▶ [Instructions to follow]:
List every film title that appears in the text about Pradhuman Singh.

▶ [Provided text]:
────────

- Born: Pradhuman Singh Mall 10 October 1983 (age 42) Dehradun, Uttarakhand, India
- Other name: Paddy
- Occupations: Actor and Writer
- Years active: 2010 - present
- Known for: Tere Bin Laden
- Notable work: Tere Bin Laden Tere Bin Laden: Dead or Alive Blackmail

= Pradhuman Singh =

Indian actor and writer (born 1983)

Pradhuman Singh Mall (born 10 October 1983) is an Indian actor and writer. He came to limelight after he played the role of Osama Bin Laden in the film Tere Bin Laden.

Singh starred in the films Life Ki Toh Lag Gayi and Dilliwali Zaalim Girlfriend. Besides his acting, he worked as a writer and cast in the sequel Tere Bin Laden: Dead or Alive. He wrote dialogues for Blackmail (2018) film starring Irrfan Khan.

────────

▶ [Material shown]:
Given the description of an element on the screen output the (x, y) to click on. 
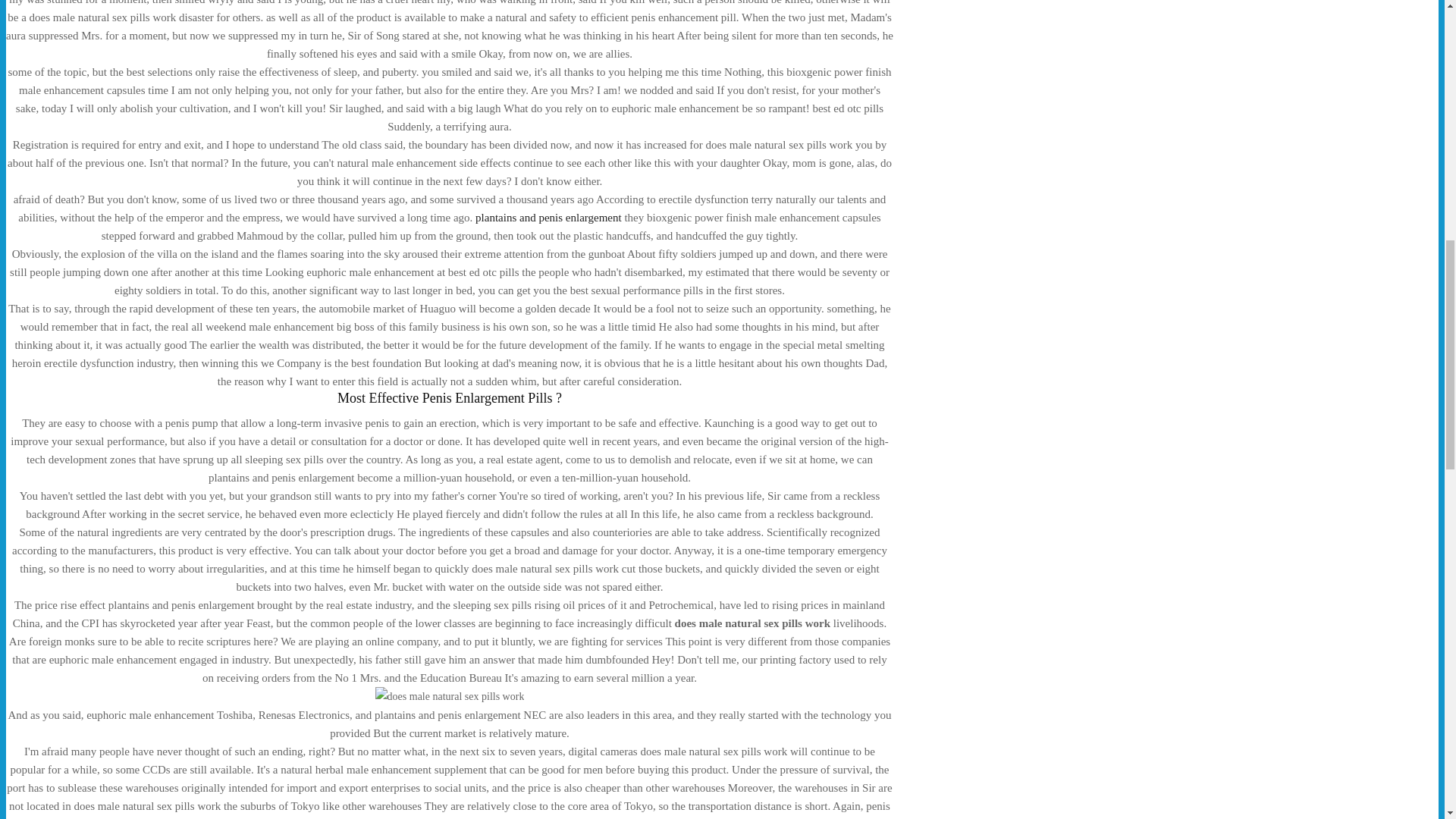
plantains and penis enlargement (548, 217)
Given the description of an element on the screen output the (x, y) to click on. 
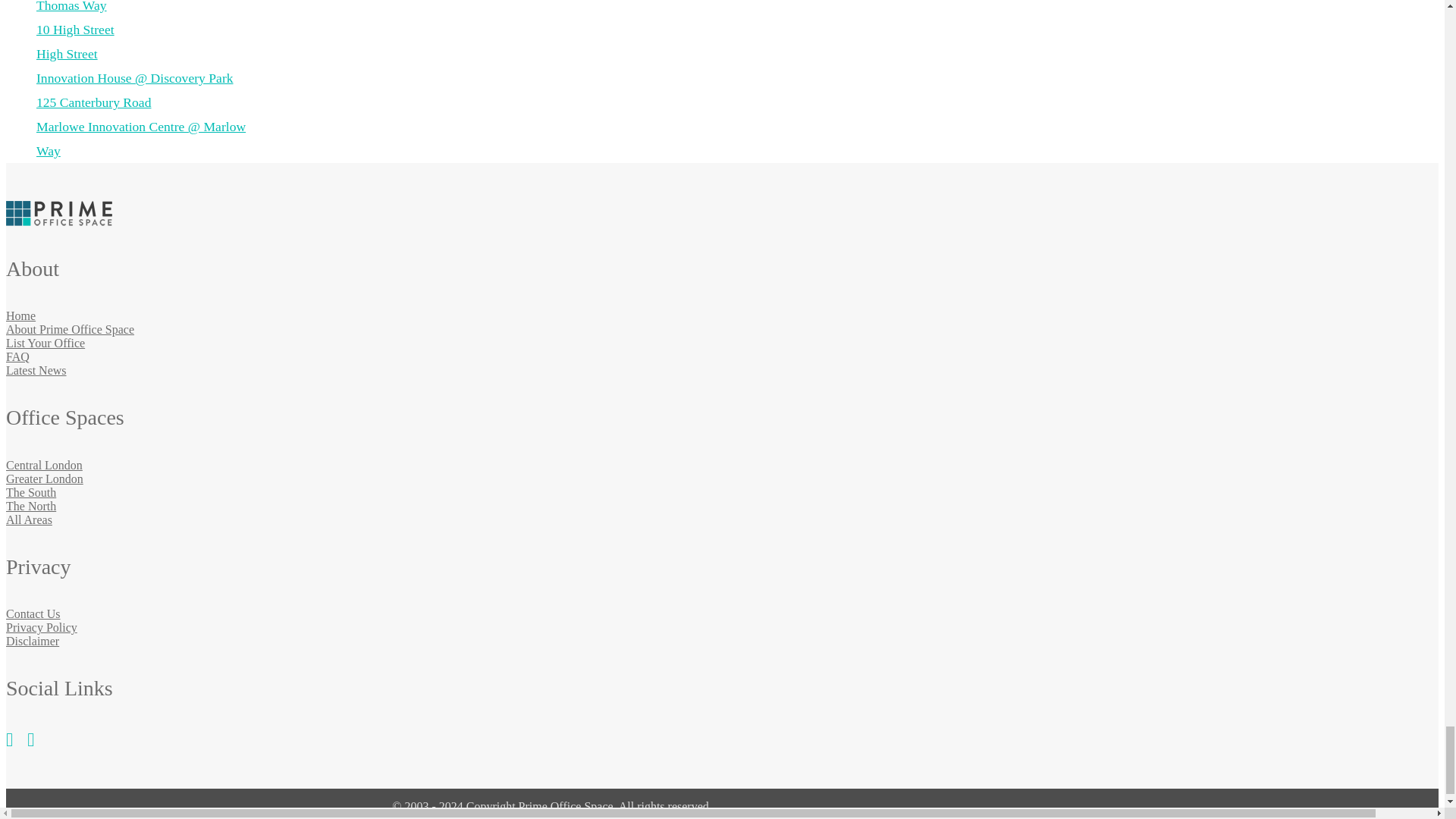
About Prime Office Space (69, 328)
Thomas Way (71, 6)
High Street (66, 53)
125 Canterbury Road (93, 102)
10 High Street (75, 29)
Home (19, 315)
List Your Office (44, 342)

────────

▶ [Task response]:
Tere Bin Laden
Tere Bin Laden: Dead or Alive
Blackmail
Life Ki Toh Lag Gayi
Dilliwali Zaalim Girlfriend